Following President Biden’s address to a joint session of Congress and details on the American Families Plan human infrastructure package, with tax proposals including increasing the top individual tax rate to 39.6% and the capital gains rate to 39.6% for those with $1 million-plus in income, there is plenty of speculation about which tax increases in that plan and the American Jobs Plan – the traditional infrastructure proposal paired with tax increases on corporations – may be enacted. While more details on the tax proposals will come in the Administration’s FY2022 budget and bills will need to be written in Congress, the long-awaited rollout of the two-part plan is done and the President has put his cards on the table on tax increases.

Uncertainty over the outlook for the plans makes it difficult to predict what tax proposals may become law. The $568 billion infrastructure plan proposed by Republican senators April 22, as an alternative to the $2 trillion-plus Jobs Plan, got positive mentions from the President (during the address) and Senator Joe Manchin (D-WV), a key moderate.
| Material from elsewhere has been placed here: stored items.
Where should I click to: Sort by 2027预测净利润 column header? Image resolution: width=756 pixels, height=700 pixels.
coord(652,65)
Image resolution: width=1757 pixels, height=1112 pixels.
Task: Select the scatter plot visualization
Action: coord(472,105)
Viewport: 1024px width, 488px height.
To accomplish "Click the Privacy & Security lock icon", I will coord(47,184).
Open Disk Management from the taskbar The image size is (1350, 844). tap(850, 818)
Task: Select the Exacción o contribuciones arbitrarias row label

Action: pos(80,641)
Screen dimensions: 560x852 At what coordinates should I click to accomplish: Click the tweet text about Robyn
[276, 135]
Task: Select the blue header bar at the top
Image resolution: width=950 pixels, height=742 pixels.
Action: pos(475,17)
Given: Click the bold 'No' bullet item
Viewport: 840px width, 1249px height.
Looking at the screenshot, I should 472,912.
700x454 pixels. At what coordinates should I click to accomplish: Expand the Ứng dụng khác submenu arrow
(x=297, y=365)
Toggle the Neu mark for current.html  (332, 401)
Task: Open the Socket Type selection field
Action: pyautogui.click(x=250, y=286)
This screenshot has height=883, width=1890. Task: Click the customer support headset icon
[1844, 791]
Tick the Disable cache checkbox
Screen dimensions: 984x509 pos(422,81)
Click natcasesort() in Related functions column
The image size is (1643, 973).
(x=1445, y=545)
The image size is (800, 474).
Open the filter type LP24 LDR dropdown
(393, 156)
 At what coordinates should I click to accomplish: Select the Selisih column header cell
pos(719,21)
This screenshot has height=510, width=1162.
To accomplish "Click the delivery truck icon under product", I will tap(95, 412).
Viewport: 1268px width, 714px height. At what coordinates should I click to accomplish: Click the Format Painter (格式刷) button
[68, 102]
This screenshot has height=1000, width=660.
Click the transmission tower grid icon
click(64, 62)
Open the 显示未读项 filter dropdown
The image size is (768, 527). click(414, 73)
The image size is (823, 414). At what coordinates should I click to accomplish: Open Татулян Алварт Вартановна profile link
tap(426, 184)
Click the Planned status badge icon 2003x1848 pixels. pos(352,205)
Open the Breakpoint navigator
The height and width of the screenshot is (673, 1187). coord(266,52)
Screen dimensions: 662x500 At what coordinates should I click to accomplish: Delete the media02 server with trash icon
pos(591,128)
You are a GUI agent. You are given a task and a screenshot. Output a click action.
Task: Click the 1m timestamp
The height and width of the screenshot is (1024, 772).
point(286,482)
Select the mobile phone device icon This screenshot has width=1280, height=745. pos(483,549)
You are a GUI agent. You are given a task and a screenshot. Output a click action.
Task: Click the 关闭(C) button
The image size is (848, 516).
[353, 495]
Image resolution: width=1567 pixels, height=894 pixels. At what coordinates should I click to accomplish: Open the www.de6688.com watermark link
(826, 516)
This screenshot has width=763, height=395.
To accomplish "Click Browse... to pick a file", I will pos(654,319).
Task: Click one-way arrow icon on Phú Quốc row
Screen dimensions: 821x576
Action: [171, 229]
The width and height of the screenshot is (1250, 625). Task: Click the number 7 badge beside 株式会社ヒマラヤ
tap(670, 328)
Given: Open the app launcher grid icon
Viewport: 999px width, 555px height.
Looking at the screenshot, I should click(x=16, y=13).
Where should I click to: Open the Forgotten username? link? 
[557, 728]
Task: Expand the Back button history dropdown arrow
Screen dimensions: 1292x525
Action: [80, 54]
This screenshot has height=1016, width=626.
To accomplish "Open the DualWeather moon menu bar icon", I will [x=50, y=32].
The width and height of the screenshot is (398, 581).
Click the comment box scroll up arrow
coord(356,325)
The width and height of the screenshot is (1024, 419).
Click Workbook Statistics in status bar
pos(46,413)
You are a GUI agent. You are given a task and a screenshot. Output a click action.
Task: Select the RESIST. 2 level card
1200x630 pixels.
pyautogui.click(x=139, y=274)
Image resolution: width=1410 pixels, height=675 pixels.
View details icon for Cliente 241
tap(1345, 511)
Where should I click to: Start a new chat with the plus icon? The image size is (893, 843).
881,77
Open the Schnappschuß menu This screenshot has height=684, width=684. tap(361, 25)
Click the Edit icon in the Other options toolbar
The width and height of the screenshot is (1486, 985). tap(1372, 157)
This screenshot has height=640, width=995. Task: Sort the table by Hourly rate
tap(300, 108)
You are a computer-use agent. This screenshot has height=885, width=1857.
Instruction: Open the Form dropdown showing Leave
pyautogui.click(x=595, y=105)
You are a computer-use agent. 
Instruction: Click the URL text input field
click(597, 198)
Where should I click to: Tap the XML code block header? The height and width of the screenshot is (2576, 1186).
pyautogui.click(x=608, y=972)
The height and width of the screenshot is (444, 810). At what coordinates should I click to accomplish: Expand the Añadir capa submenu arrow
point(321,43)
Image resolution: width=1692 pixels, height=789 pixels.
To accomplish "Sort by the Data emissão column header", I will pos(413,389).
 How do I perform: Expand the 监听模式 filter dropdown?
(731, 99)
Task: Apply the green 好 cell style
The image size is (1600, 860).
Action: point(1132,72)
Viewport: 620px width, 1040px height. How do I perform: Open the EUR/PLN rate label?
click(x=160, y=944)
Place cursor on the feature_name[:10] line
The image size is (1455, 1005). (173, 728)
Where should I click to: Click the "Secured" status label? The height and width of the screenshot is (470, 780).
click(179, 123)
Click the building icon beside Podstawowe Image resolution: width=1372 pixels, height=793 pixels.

The GOP group is likely headed to the White House next week but, in addition to the difference in the plans’ size, the senators don’t want tax increases like Biden proposed – a vehicle-miles-traveled tax has been mentioned – and Republicans in general don’t want big changes to the TCJA. If an infrastructure deal with Republicans emerges, tax increases will likely be out; if one doesn’t, budget reconciliation will be used and nearly all Democrats in Congress must agree to the same package. Either way, the Families Plan portion likely requires reconciliation as it is mostly Democratic priorities.

Already there are differences among Democrats: Manchin and others want a smaller corporate tax rate increase, to 25%, Democrats from high-tax states want repeal of the $10,000 SALT deduction cap, and members have various other priorities. The Washington Post April 29 reported Manchin as expressing skepticism over the capital gains increase. “That’s a heavy lift,” Manchin said. “We just can’t make ourselves noncompetitive. We have an economy that’s ready to take off and boom. We can’t put the brakes on it.”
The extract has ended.